WORK REQUEST: When every entry has been read, print each one back exactly.

═══ DATA

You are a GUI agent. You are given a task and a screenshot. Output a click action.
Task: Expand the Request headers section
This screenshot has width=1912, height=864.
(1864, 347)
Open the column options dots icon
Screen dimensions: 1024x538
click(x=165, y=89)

══════

FINAL ANSWER:
You are a GUI agent. You are given a task and a screenshot. Output a click action.
Task: Expand the Request headers section
This screenshot has width=1912, height=864.
(1864, 347)
Open the column options dots icon
Screen dimensions: 1024x538
click(x=165, y=89)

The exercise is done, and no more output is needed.